Tutorial: A Simple Experiment using the Dashboard

This tutorial goes through all the necessary steps from installation to getting an experiment running with dacapo. As an example we will learn neuron segmentation on the cremi dataset <https://cremi.org/data/> using a 3D U-Net.

Installation

First, follow the installation guide. Make sure to install the optional gui.

Data Storage

Next you much choose where you want to store your data. We have 2 supported modes of saving data.

1. Save to disk: For particularly large data such as model weights or image volumes, it doesn’t make sense to store your data in the cloud. In These cases we store to disk. 2. Save to MongoDB: For dense data that can be nicely indexed, we encourage saving to a mongodb. This includes data such as loss and validation scores during training. This will allow us to quickly fetch specific scores for a range of experiments for comparison. Note: this option requires some set up, you need a mongodb accessible and you need to configure DaCapo to know where to find it. If you just want to get started quickly, you can save all data to disk.

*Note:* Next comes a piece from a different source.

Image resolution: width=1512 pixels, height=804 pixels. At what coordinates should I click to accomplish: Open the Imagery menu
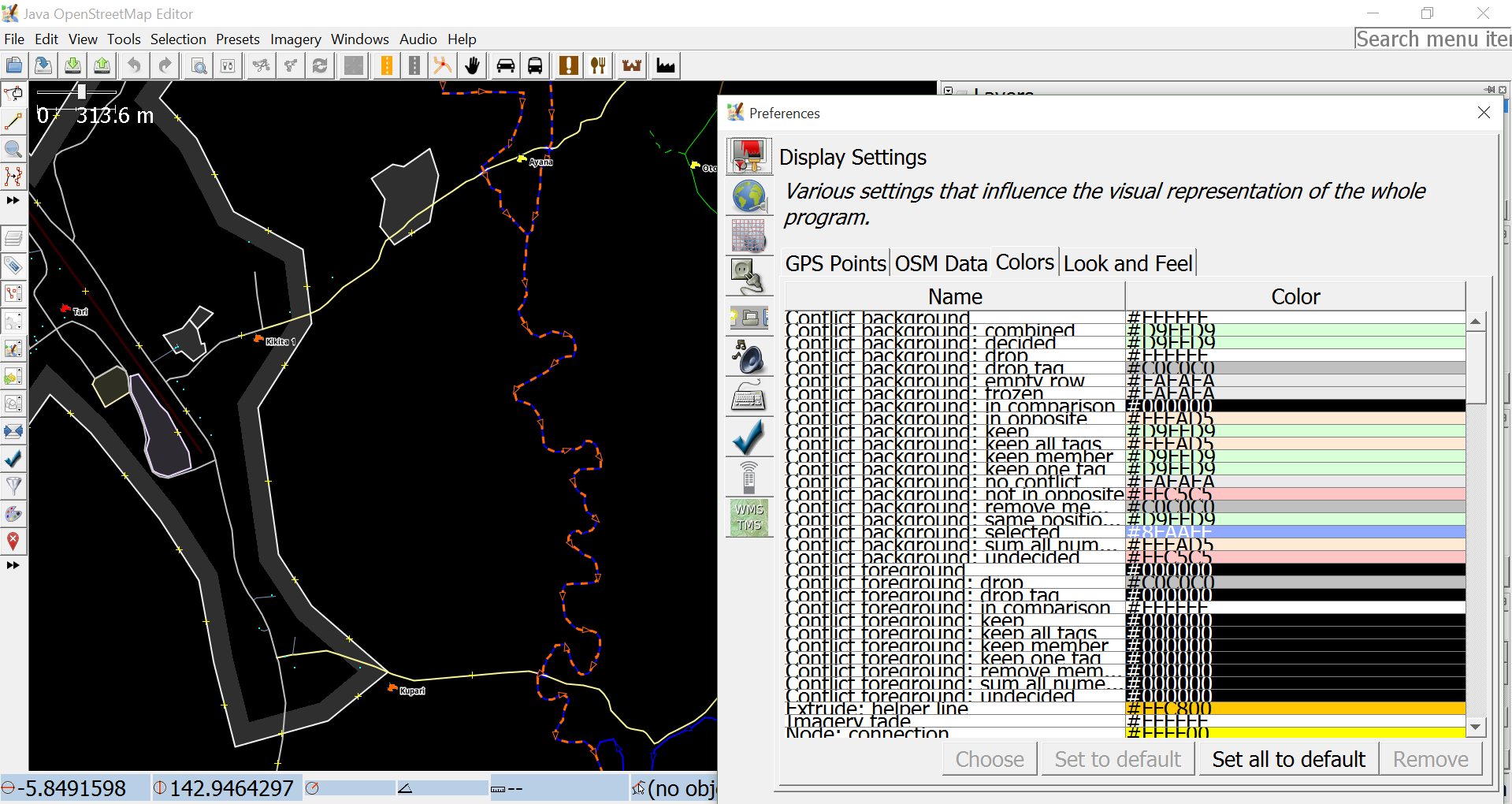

DaCapo has a couple main data storage components:

1. Loss stats: We store the loss per iteration, and include a couple other statistics such as how long that iteration took to compute. These will be stored in the MongoDB if available.

2. Validation scores: For each :ref:Run<sec_api_Run> we will evaluate on every held out validation dataset every n iterations where n is defined as the validation interval on the :ref:RunConfig<sec_api_RunConfig>. These will be stored in the MongoDB if available.

3. Validation volumes: For qualitative inspection, we also store the results of validation in zarr datasets. This allows you to view the best predictions on your held out data according to the validation metric of your choice. This data will be stored on disk.

4. Checkpoints: These are copies of your model at various intervals during training. Storing checkpoints lets you retrieve the best performing model according to the validation metric of your choice. This data will be stored on disk.

5. Training Snapshots: Every n iterations where n corresponds to the snapshot_interval defined in the :ref:TrainerConfig<sec_api_TrainerConfig>, we store a snapshot that includes the inputs and outputs of the model at that iteration, and also some extra results that can be very helpful for debugging. Saved arrays include: Ground Truth, Target (Ground Truth transformed by Task), Raw, Prediction, Gradient, and Weights (for modifying the loss) This data will be stored on disk.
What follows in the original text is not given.